### Direction 1
Recast everything from the start of the records down to the line containing "pyautogui.click(x=418, y=198)" as a numbered list, leaving out blank lines.

### Excerpt provided
******

Only America didn’t have a lot to fight with, and wouldn’t for months to come. Those young men lining up to enlist that Monday morning would learn close-order drill with obsolete Springfield rifles, at best, and at worst, they’d drill with broomsticks as their fathers did in World War One. On that morning, America’s air forces had only a handful of heavy bombers to carry the war to the enemy, nearly all of them obsolete or obsolescent. The fighters that would clear the skies of Axis aircraft were still in their test phase. Medium bombers like the B-25 and the B-26 were only beginning to come off the assembly line.

The oceans protecting America from attack also prevented us from easily reaching our enemies in Europe and Asia.

But we could put sixteen B-25 medium bombers on the deck of an aircraft carrier, something neither bomber nor carrier had been designed for, and send that aircraft carrier close enough to Japan so that those medium bombers would have the range to attack Japan and fly to airfields in China. That was the plan. It gave the bomber crews at least a chance of survival.

In the event the task force sent to attack Japan was dis covered by a Japanese picket boat who radioed the news of their presence before being sunk.

Doolittle and his men had the range to strike Japan. They didn’t have the range to reach the Chinese airfields where they might reasonably hope to land, and live to fight another day. At best, they could reach the Chinese coast, most of which was occupied by the Japanese, where the odds of capture were very high. To attack Japan now meant the odds of surviving the mission were very small indeed.

It was already a volunteer mission, but the discovery of the task force well east of their planned launch point changed everything. Doolittle again asked for volunteers. He got them. All of them volunteered to go, knowing the odds against survival, already bad, were now much worse. It hadn’t become a suicide mission, but it was close.

I suspect, sitting in the cockpit of Doolittle’s B-25, looking at a very, very short stretch of flight deck, pitching up and down in the heavy sea running at the time, Richard Cole was afraid. I suspect he wasn’t alone. But I’m also certain he focused on his job, which was to help Jimmy Doolittle get their B-25 off the deck of the USS Hornet. I know that, because every B-25 got off the deck of the Hornetand attacked Japan.

That moment in history, along with many others in those first grim months of the war that put America’s back to the wall, should have served as a warning to the dictatorships of Japan and Germany that democracy does not produce weaklings or cowards. Democracy produces men and women whose stake in their country is far greater, even immeasurably greater, than those who serve the whim of a single person. To die for the Emperor, or der Fuehrer, is to die for a man, however vainglorious the trappings of office. To risk your life for America is to put your life on the line for every single one of your compatriots, for all Americans, that the idea of America may survive. Not for a man. For the ideal.

I believe everyone on that mission understood that ideal. And now the last living link to that moment, that mission, is severed. But their willingness to risk that sacrifice, in that mission, in that moment, meant the survival of the ideal that is most truly America.

******

Rows of pointing data
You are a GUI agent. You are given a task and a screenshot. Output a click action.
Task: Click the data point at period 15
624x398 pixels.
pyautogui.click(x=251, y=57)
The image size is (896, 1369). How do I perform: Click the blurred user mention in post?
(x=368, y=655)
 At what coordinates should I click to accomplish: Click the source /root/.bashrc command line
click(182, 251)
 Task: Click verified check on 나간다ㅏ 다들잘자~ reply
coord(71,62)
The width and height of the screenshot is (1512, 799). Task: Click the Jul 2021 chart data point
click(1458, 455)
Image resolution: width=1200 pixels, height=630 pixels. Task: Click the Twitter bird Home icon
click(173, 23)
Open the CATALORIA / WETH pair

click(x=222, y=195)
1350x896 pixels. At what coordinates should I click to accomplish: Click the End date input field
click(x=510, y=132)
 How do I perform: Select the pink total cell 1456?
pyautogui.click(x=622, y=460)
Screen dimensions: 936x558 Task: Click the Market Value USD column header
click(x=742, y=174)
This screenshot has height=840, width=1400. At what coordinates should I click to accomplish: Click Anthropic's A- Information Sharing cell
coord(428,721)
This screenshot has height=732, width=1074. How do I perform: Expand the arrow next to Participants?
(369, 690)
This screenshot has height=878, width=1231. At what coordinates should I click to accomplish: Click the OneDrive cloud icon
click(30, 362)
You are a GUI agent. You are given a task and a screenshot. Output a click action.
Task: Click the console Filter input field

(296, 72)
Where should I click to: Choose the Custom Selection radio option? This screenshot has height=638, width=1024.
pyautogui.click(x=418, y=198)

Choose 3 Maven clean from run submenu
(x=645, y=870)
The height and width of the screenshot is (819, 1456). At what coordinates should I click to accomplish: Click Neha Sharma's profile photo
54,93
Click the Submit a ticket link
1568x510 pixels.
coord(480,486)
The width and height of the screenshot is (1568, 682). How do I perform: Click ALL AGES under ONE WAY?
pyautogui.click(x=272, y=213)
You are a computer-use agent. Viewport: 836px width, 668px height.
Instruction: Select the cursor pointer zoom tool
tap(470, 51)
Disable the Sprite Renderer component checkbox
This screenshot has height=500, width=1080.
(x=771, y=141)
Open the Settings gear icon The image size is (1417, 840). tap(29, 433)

******

### Direction 2
Please say whether each statement agrees with the passage on the Doolittle raid, answering yes or no and quoting the deciding words. (a) Sixteen B-25 bombers could be put on the deck of an aircraft carrier. (b) None of Doolittle's men volunteered once the task force had been discovered. (c) One B-25 failed to get off the deck of the Hornet.

### Expected answer 1
1. You are a GUI agent. You are given a task and a screenshot. Output a click action.
2. Task: Click the data point at period 15
3. 624x398 pixels.
4. pyautogui.click(x=251, y=57)
5. The image size is (896, 1369). How do I perform: Click the blurred user mention in post?
6. (x=368, y=655)
7.  At what coordinates should I click to accomplish: Click the source /root/.bashrc command line
8. click(182, 251)
9.  Task: Click verified check on 나간다ㅏ 다들잘자~ reply
10. coord(71,62)
11. The width and height of the screenshot is (1512, 799). Task: Click the Jul 2021 chart data point
12. click(1458, 455)
13. Image resolution: width=1200 pixels, height=630 pixels. Task: Click the Twitter bird Home icon
14. click(173, 23)
15. Open the CATALORIA / WETH pair
16. click(x=222, y=195)
17. 1350x896 pixels. At what coordinates should I click to accomplish: Click the End date input field
18. click(x=510, y=132)
19.  How do I perform: Select the pink total cell 1456?
20. pyautogui.click(x=622, y=460)
21. Screen dimensions: 936x558 Task: Click the Market Value USD column header
22. click(x=742, y=174)
23. This screenshot has height=840, width=1400. At what coordinates should I click to accomplish: Click Anthropic's A- Information Sharing cell
24. coord(428,721)
25. This screenshot has height=732, width=1074. How do I perform: Expand the arrow next to Participants?
26. (369, 690)
27. This screenshot has height=878, width=1231. At what coordinates should I click to accomplish: Click the OneDrive cloud icon
28. click(30, 362)
29. You are a GUI agent. You are given a task and a screenshot. Output a click action.
30. Task: Click the console Filter input field
31. (296, 72)
32. Where should I click to: Choose the Custom Selection radio option? This screenshot has height=638, width=1024.
33. pyautogui.click(x=418, y=198)

### Expected answer 2
(a) Yes: "we could put sixteen B-25 medium bombers on the deck of an aircraft carrier"
(b) No: "All of them volunteered to go"
(c) No: "every B-25 got off the deck"